How to Write a Credit Dispute Letter That Gets Results

Generic letters get ignored. Learn the FCRA § 611 language that forces bureaus to investigate within 30 days.

How to Write a Credit Dispute Letter That Gets Results

A credit dispute letter is a formal written request to a credit bureau demanding they investigate an item on your credit report. Under the Fair Credit Reporting Act (FCRA) § 611, bureaus are legally required to investigate within 30 days — or remove the item.

What Makes a Dispute Letter Work

Most dispute letters fail because they're vague. A letter that says "this account is wrong" gives the bureau nothing to investigate. A letter that cites the specific account, the specific error, and the specific law — that's a letter that works.

The Four Elements of an Effective Dispute Letter

1. Identify the item precisely. Include the creditor name, account number (last 4 digits), and the date the item was reported.

2. State the specific error. "This account was paid in full on March 15, 2024" is better than "this is wrong." Be factual, not emotional.

3. Cite the law. Reference FCRA § 611(a) — the provision that requires investigation. Bureaus take letters more seriously when they know you know the law.

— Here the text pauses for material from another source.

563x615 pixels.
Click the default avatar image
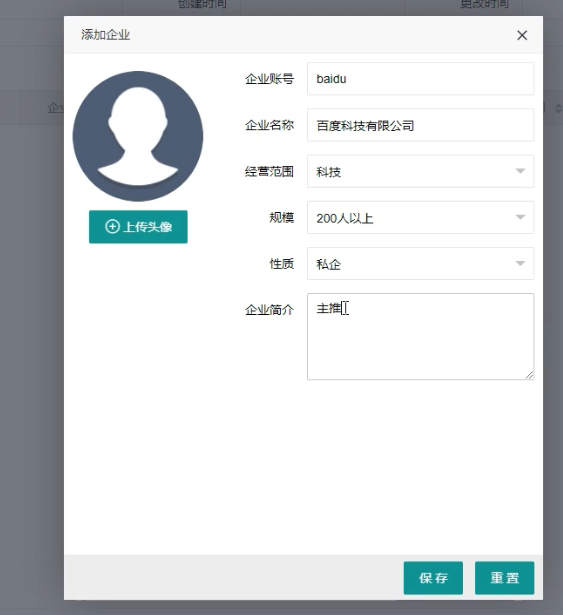[x=138, y=136]
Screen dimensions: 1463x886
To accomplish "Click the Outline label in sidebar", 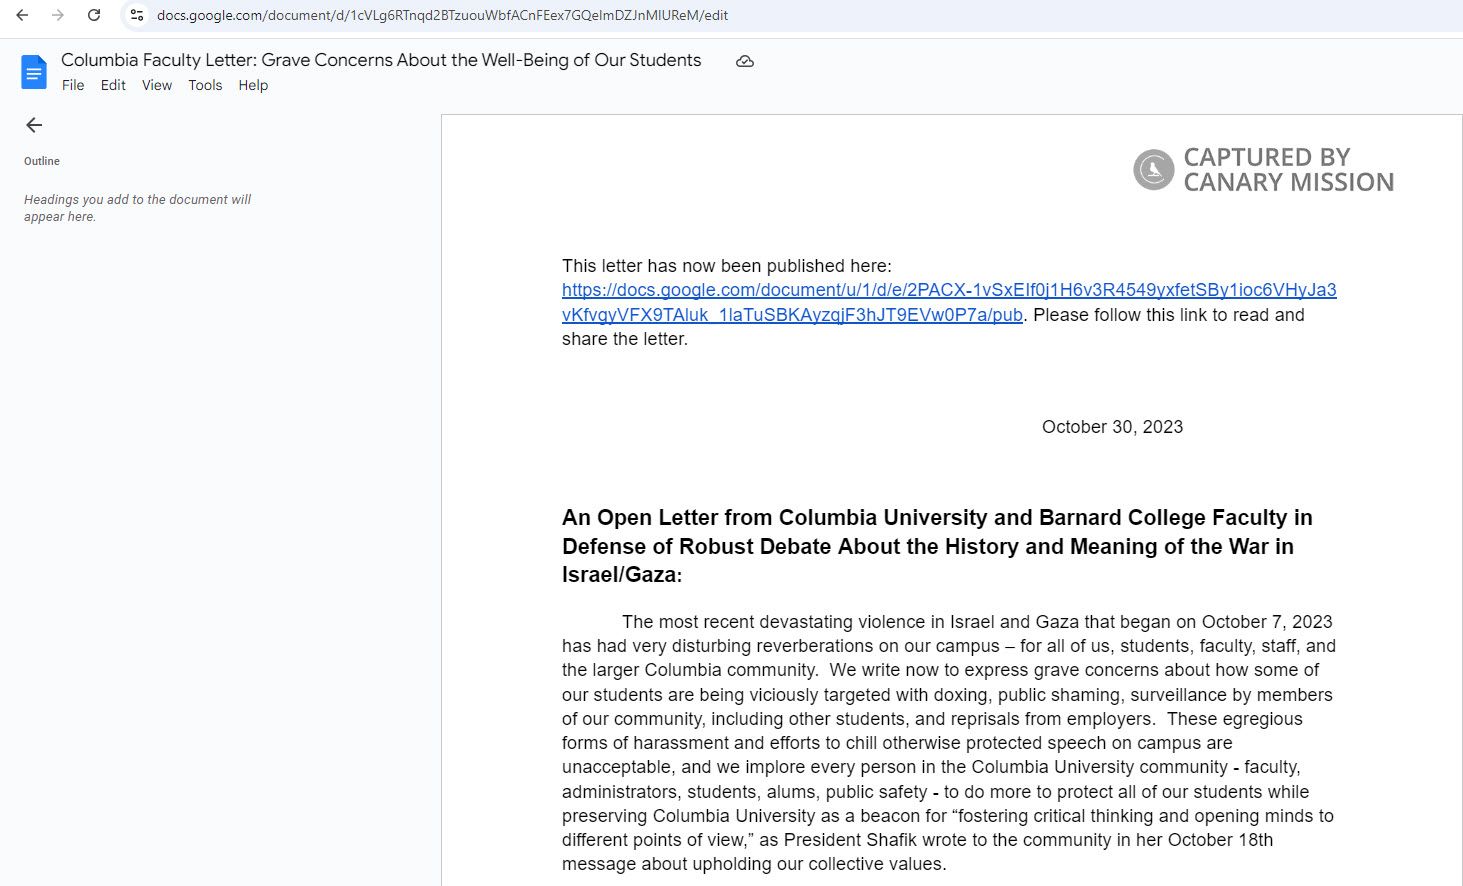I will (42, 161).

4. Request a specific remedy. Ask for deletion or correction. Don't leave it open-ended.

How to Send It

Send by certified mail with return receipt. This creates a legal paper trail. The 30-day investigation clock starts when the bureau receives your letter — not when you send it. Keep your receipt.

Bureau Mailing Addresses

Equifax: P.O. Box 740256, Atlanta, GA 30374 Experian: P.O. Box 4500, Allen, TX 75013 TransUnion: P.O. Box 2000, Chester, PA 19016

What Happens Next

The bureau has 30 days to investigate. They contact the creditor who reported the item. If the creditor can't verify the information, the bureau must remove it. You'll receive written results within 5 days of the investigation completing.

The Most Common Mistake

Disputing everything at once. Bureaus can flag excessive disputes as "frivolous" and dismiss them. Prioritize the items with the highest score impact — collections, charge-offs, and late payments — and dispute in batches of 3–5 items.